An insulated pipeline protected in accordance with the present invention will now be described, by way of example, with reference to accompanying drawing, in which: Figure 1 is a sectional elevation of the covered pipeline; and Figure 2 is a section along the line A-A of Figure 1.

Referring to the Figures, a first pipe 2 for carrying hot water comprises an inner steel pipe 4 of diameter 15 cm that is enclosed within a 5 cm thickness of thermally-insulating polyurethane foam 6 and an outer polyethylene jacket 8 of wall thickness 14 mm. At its end, the steel pipe 4 projects beyond the outer components of the pipe 2 and is welded at 10 to a further length of similar pipe identified by corresponding numerals having the subscript'a'.

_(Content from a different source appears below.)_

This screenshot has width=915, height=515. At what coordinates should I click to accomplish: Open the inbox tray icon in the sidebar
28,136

The region around the weld 10 and between the adjacent faces 6,6a of the pipe insulation and 8,8a of the outer jacket now has to be provided with thermal insulation and environmental protection. The insulation is provided by polyurethane foam 12 that is expanded in situ, and the environmental protection is provided by a covering 14, exemplifying the present invention, that extends longitudinally so as to cover the foam 12 and overlap at each side on to the pipe jackets 8,8a.

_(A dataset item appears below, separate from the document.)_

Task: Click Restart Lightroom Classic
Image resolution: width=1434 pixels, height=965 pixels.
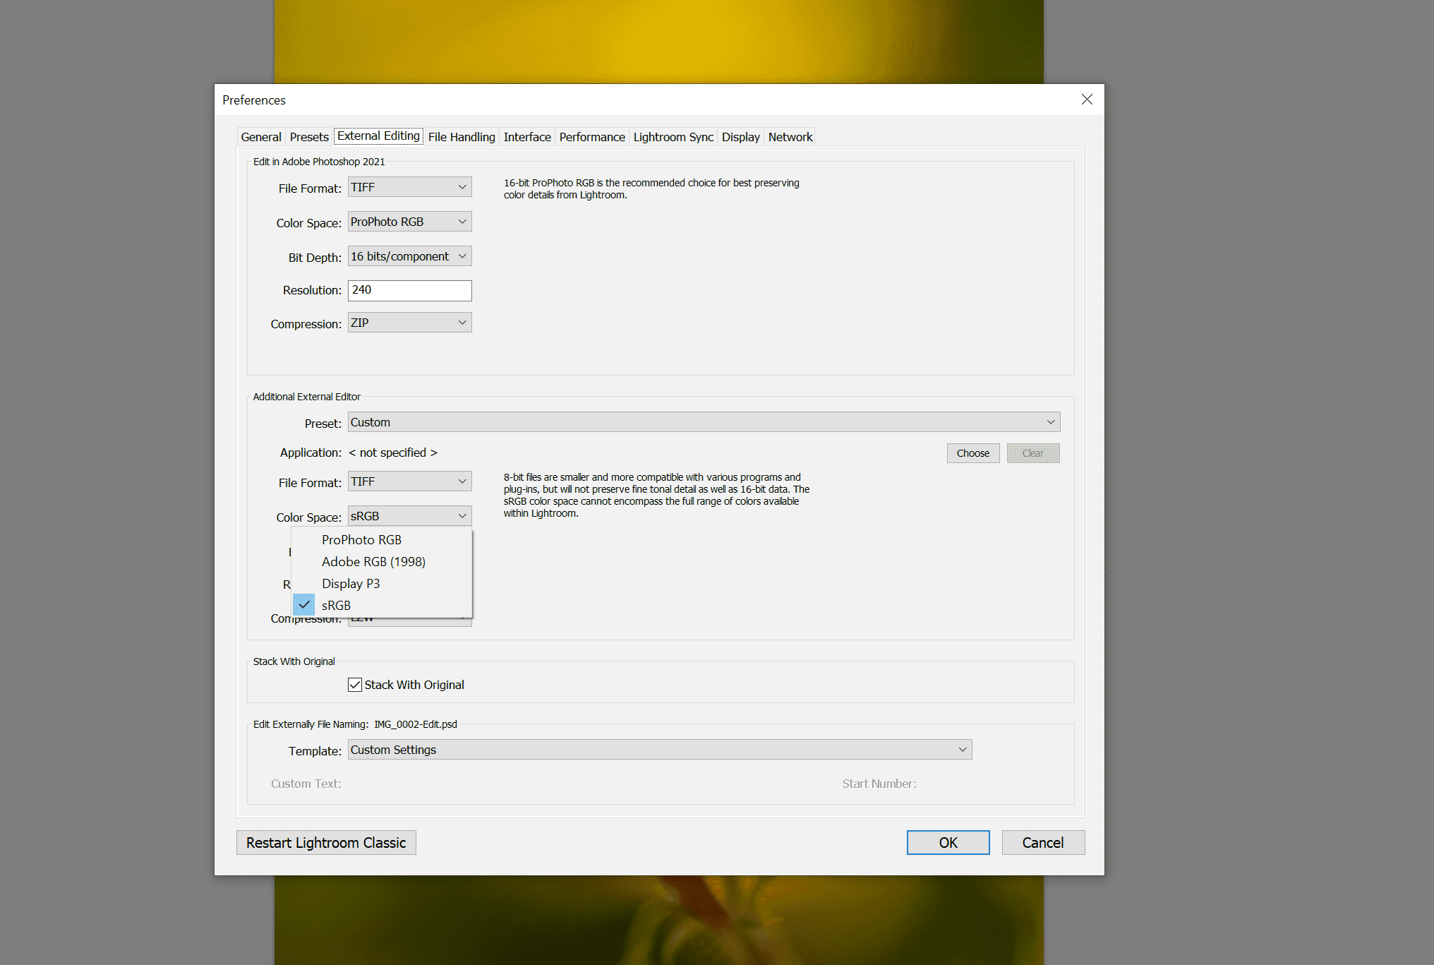Action: pyautogui.click(x=326, y=841)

Referring in particular to Figure 2, the covering 14 has an outer heat recoverable high density polyethylene wraparound sleeve 16, an inner hot melt layer 18 and, sandwiched therebetween, an intermediate layer 20 of aluminium foil of thickness x mm. Each longitudinal edge of the polymer sheet 16 is provided with a thickened rail, and these are brought together and secured by a stainless steel channel 22 after the covering 14 has been wrapped around the joint region of the pipes 2,2a. Heat is then applied to the covering 14 to cause the outer sleeve 16 to recover and to drive its inner components radially inwards into conformity with the substrate and to cause the adhesive 18 to bond to the pipe jackets 8, 8a and to the insulation 12.

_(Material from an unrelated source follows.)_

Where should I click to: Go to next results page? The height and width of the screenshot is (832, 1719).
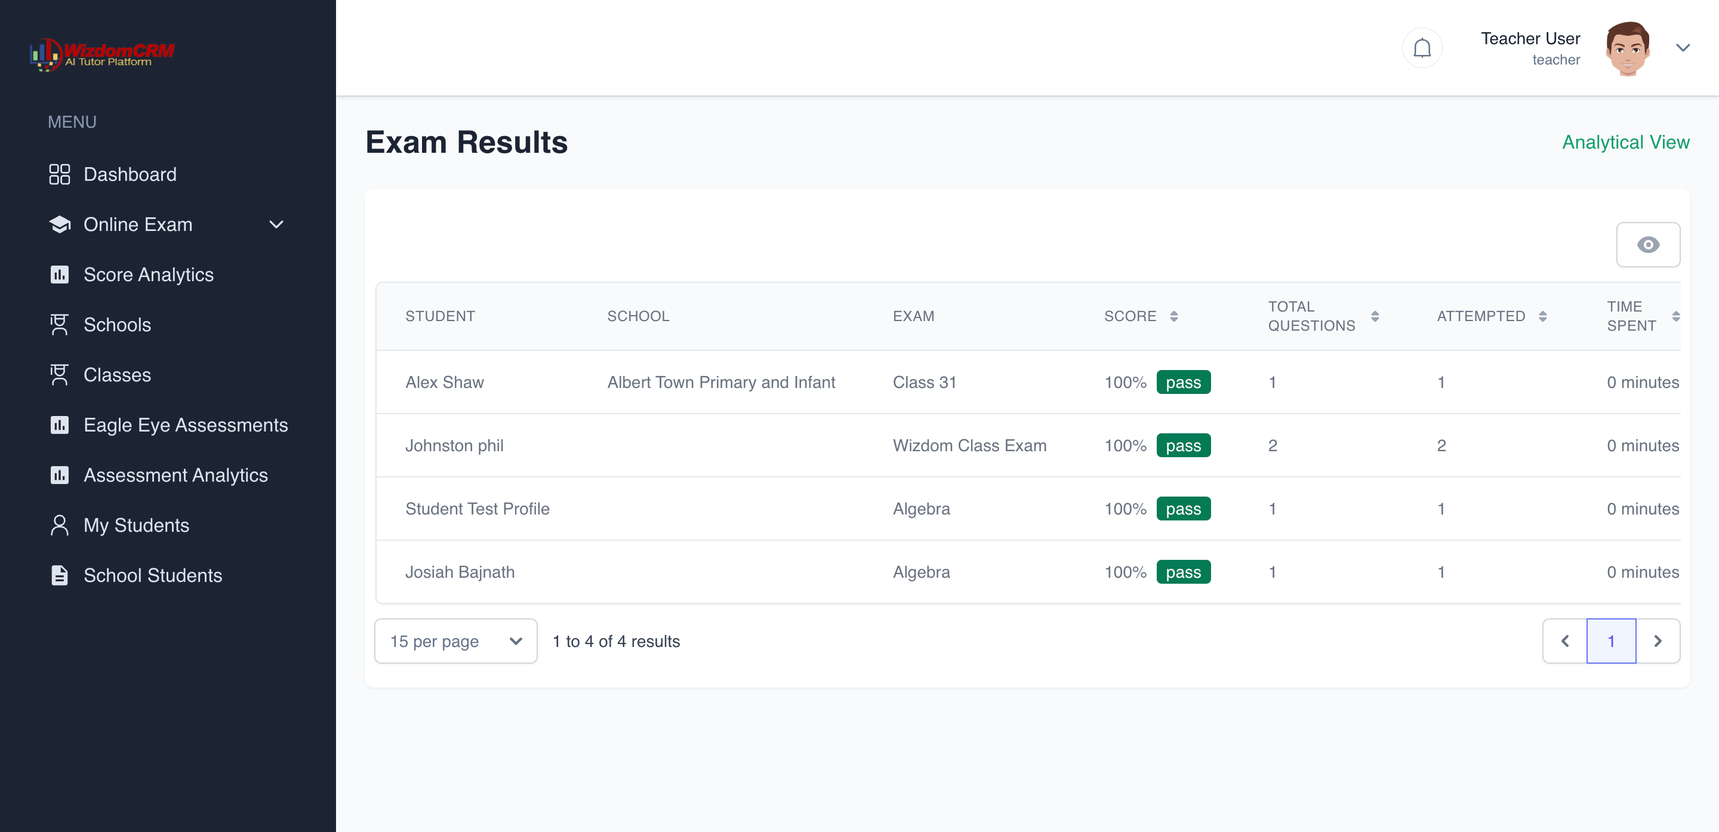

The pipeline thus jointed is both insulated and environmentally protected. It is seen that the amount of thermal insulation is the same across the joint region as along the length of each pipe section, but that the thickness of the pipe jackets 8,8a, which provide a barrier to the transmission of moisture vapour over the length of the pipes, is replaced in the joint region by a significantly thinner layer of polyethylene 16, typically of 2 or 3 mm thickness, and the metal foil 20, typically much thinner than 0.25 mm, acting as a barrier to the transmission of moisture vapour.

It will be appreciated that where the pipeline is not insulated, the covering 14 would be brought into direct contact with the metal pipe, or with a primer coating layer thereon.

Furthermore, the covering may be provided by a tubular sleeve that is parked on one of the pipes prior to the weld being made and is then moved into position to provide the required protection of the vulnerable joint region.